Estamos viviendo estos días el dolor de dos pueblos africanos, Marruecos y Libia, cuyas descomunales tragedias dejan muchas más cosas que una larguísima estela de muerte y destrucción. Aparte de poner en evidencia las penosas condiciones de vida y la absoluta pobreza de muchas comunidades asoladas por la fuerza de la naturaleza, estas catástrofes sobrevenidas con apenas unos días de diferencia, visibilizan la fragilidad institucional y las carencias democráticas a las que se ven sometidos sus ciudadanos. La respuesta a la crisis de sus dirigentes ha sido deplorable.
La emergencia climática que altera los fenómenos meteorológicos, cada vez más extremos y frecuentes, ha tenido gran parte de la responsabilidad de las desgracias, pero sería muy superficial no darse cuenta de que, tanto en el caso del terremoto como en el de la tormenta, las condiciones de vida y el estado de las obras públicas (las dos represas que reventaron) también han contribuido y mucho a incrementar la tragedia de miles y miles de personas que se han quedado sin nada, a pesar de que ya tenían muy poco.

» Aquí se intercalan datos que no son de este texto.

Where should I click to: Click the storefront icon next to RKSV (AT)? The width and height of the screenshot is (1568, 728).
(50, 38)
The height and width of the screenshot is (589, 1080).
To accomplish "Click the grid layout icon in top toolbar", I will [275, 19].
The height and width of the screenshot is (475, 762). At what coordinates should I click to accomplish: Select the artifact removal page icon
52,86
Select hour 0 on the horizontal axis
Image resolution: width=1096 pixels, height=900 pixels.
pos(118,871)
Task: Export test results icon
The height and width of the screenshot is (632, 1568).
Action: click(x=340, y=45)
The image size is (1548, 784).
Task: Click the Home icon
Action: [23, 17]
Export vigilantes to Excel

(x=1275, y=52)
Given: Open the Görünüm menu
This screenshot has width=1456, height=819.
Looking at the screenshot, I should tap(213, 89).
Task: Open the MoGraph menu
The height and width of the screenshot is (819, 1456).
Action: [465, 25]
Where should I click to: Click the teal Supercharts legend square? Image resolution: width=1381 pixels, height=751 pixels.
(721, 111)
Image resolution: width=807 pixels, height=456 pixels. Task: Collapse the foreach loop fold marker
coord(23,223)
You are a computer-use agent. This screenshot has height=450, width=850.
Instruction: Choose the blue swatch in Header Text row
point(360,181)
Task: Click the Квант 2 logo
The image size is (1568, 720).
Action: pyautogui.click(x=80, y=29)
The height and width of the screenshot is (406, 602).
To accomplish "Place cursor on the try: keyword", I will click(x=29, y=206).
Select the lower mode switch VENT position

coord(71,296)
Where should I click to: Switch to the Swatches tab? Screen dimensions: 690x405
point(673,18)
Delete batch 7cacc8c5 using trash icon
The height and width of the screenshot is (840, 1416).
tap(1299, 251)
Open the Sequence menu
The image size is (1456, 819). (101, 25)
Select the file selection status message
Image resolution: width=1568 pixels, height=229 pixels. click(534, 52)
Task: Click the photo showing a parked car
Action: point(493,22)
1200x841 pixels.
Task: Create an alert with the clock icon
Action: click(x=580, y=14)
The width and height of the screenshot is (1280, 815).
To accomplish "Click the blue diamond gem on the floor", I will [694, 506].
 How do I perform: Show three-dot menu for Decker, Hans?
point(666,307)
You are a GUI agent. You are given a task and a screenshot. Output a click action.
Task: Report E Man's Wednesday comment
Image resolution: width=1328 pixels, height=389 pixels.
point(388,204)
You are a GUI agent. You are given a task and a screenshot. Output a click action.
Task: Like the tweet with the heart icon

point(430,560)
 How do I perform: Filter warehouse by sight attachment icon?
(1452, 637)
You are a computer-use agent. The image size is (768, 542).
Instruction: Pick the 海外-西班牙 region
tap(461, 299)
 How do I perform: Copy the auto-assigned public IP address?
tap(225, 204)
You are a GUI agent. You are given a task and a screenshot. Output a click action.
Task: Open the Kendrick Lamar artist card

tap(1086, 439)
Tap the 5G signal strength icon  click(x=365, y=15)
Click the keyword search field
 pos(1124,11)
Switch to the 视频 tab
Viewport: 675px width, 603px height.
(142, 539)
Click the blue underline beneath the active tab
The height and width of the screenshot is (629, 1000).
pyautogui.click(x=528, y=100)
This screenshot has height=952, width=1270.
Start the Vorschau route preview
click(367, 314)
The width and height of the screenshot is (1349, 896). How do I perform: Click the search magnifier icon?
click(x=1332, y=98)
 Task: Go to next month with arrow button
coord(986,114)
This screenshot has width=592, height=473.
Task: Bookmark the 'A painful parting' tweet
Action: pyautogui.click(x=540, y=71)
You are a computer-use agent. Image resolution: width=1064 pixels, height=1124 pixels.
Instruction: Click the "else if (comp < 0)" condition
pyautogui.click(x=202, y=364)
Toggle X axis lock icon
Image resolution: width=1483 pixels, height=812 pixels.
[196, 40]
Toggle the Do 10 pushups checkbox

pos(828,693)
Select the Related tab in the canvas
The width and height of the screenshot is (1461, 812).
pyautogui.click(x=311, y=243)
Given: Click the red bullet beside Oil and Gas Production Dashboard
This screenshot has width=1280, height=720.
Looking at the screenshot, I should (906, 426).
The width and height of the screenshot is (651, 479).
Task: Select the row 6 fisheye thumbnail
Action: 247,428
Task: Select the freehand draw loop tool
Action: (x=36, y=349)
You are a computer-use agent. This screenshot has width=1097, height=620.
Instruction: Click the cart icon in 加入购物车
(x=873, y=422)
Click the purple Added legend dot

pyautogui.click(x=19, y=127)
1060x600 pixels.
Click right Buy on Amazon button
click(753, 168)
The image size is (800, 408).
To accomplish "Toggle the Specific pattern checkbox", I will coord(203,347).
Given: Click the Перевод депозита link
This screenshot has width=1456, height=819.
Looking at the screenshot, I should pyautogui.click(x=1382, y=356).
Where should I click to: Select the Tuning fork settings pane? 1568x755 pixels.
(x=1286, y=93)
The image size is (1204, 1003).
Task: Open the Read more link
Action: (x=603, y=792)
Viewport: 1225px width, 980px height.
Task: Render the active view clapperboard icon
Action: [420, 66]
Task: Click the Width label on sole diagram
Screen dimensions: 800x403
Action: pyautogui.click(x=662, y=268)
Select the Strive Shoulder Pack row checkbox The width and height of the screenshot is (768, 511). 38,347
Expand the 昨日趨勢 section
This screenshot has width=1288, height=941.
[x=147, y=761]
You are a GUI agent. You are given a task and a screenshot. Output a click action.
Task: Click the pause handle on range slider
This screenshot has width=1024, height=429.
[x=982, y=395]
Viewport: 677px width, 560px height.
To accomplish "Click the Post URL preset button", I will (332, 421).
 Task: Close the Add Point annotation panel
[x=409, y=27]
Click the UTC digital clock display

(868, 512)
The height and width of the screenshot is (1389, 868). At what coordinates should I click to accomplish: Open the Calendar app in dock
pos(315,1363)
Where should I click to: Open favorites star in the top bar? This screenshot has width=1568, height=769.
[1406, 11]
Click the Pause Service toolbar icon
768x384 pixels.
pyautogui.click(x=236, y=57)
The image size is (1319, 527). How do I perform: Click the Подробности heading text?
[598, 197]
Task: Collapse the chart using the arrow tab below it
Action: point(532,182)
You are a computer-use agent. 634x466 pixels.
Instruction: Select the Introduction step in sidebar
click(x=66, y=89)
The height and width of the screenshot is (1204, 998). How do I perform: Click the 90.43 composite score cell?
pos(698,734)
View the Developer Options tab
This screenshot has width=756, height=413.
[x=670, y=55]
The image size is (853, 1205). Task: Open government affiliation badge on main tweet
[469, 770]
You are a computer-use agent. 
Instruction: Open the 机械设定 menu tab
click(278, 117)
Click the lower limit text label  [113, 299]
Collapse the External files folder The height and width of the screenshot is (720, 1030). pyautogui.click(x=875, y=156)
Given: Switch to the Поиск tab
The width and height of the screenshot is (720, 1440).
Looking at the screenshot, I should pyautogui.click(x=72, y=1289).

Más allá de este análisis que cualquier puede ver en las imágenes de la televisión y de hacer un llamamiento a la solidaridad con las personas que sufren, independientemente de la política y los dirigentes de ambas naciones, hay que pensar en las consecuencias que todo ello puede tener en un futuro cercano. Marruecos, Túnez, Libia y Turquía son los gendarme de la Unión Europea para frenar la inmigración irregular que llega al continente, principalmente a través de las fronteras de España, Italia y Grecia. Esta tragedia puede influir, seguramente, en un aumento de la presión migratoria desde los países del norte de África hacia la desarrollada Europa. Muchas personas lo han perdido todo y ni siquiera tienen manera de volver a comenzar en sus países, donde además han perdido a padres, hijos, maridos o mujeres.
La inestabilidad existente en Libia, un país partido tras el desalojo de Gadafi en 2011 y que aún cuenta con dos mandatarios que controlan sus territorios, y la ineptitud demostrada en Marruecos por el rey Mohamed VI, que apenas ha reaccionado aún tras el terremoto, solo agravan la situación de los ciudadanos de ambos países, casi abandonados a su suerte y sin esperanza de conseguir un desarrollo que permita mantener unas dignas condiciones de vida.
Indudablemente, la sociedad española no necesita impulso para mostrar su solidaridad y ya desde el primer día se está volcando en ayudar con medios materiales y recursos humanos en todo lo posible. Hay que seguir porque las necesidades no son flor de un día. Sin embargo, nuestros políticos y estrategas deben comenzar a pensar en soluciones para que todas esas personas afectadas tengan alguna alternativa a jugarse la vida en una patera para llegar a la rica Europa. Luego será tarde.